Output the first line of the listing and each line after it, up to and including the line that contains "Task: Collapse the", exactly as written, minus the pictures.

**Records provided**
══════════

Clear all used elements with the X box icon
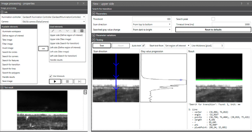The image size is (252, 132). point(82,31)
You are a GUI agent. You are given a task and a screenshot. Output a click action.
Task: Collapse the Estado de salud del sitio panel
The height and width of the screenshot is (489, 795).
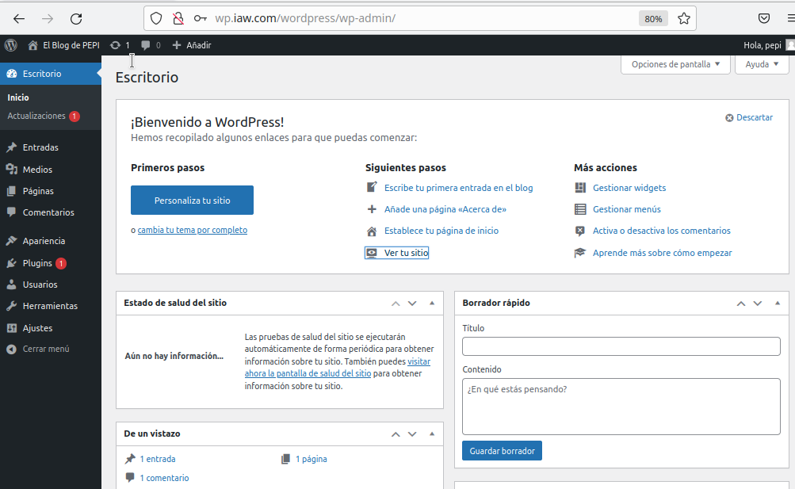(x=432, y=303)
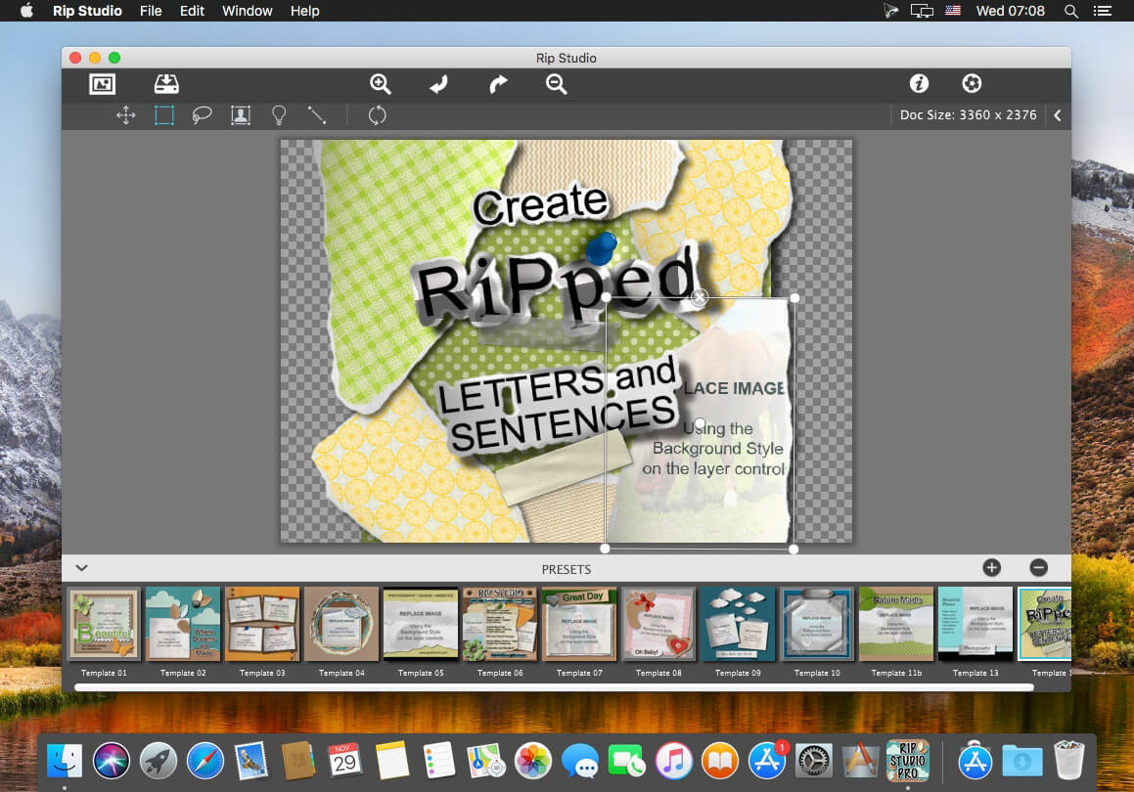The height and width of the screenshot is (792, 1134).
Task: Add a preset with the plus button
Action: pos(991,568)
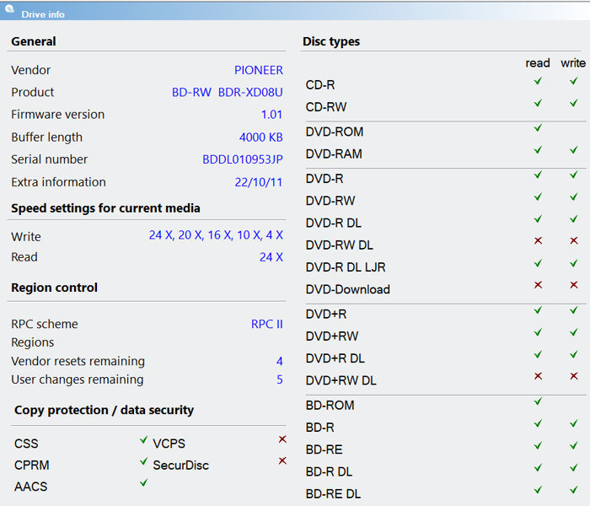Click the CPRM green checkmark icon
This screenshot has height=506, width=590.
144,460
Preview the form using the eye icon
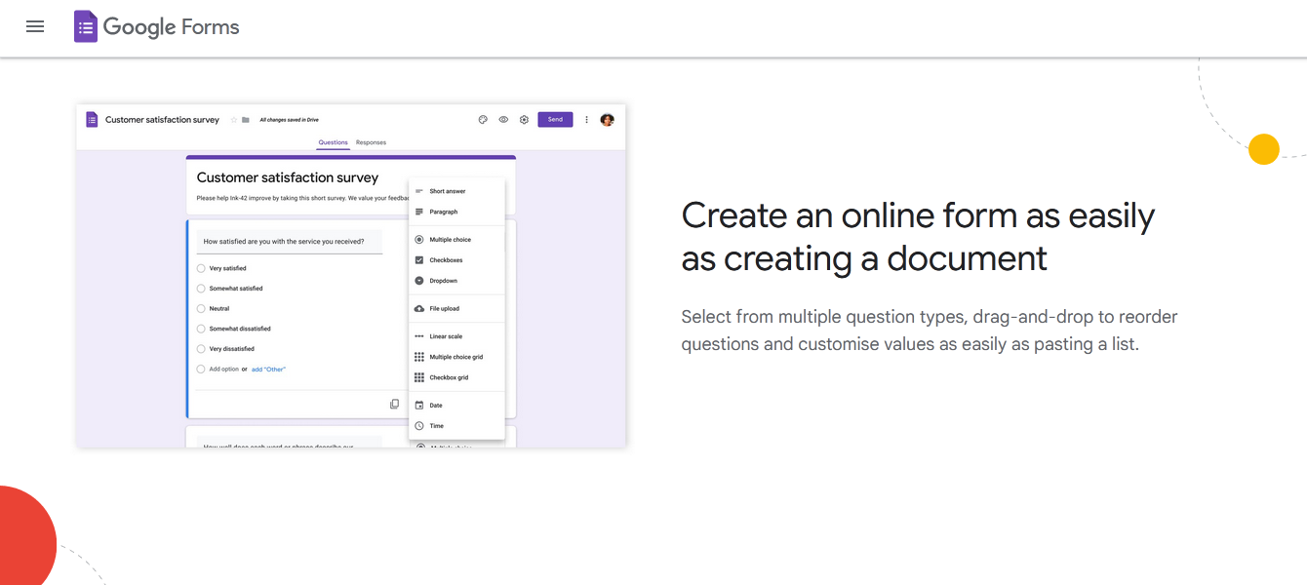Image resolution: width=1307 pixels, height=585 pixels. (x=503, y=119)
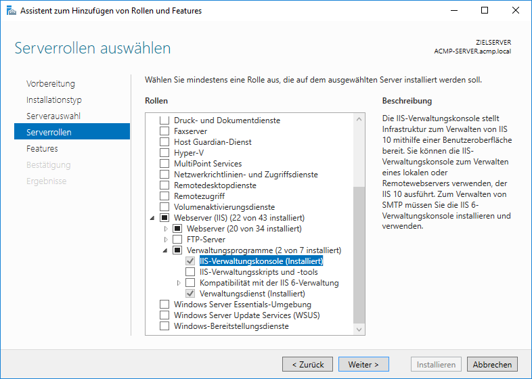The image size is (532, 379).
Task: Select the IIS-Verwaltungskonsole (Installiert) item
Action: [261, 261]
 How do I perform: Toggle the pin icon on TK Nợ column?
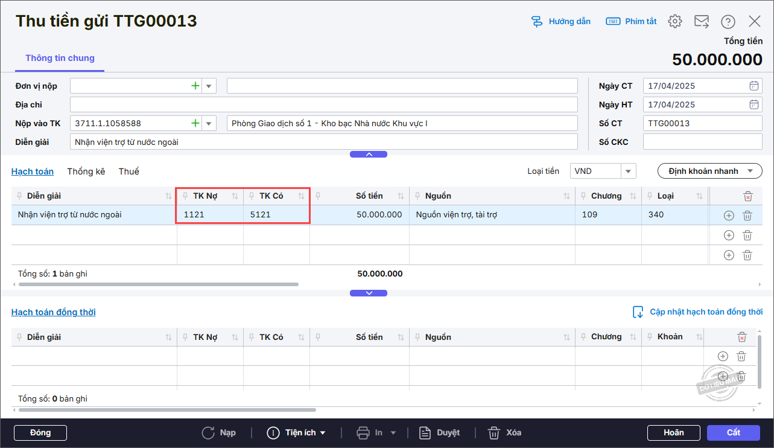tap(185, 196)
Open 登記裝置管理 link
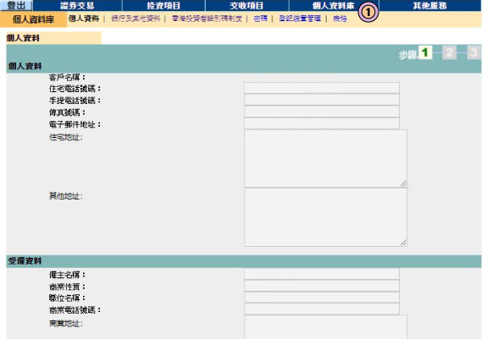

══════════

**Exercise answer**
Clear all used elements with the X box icon
The image size is (252, 132). point(82,31)
You are a GUI agent. You are given a task and a screenshot. Output a click action.
Task: Collapse the Estado de salud del sitio panel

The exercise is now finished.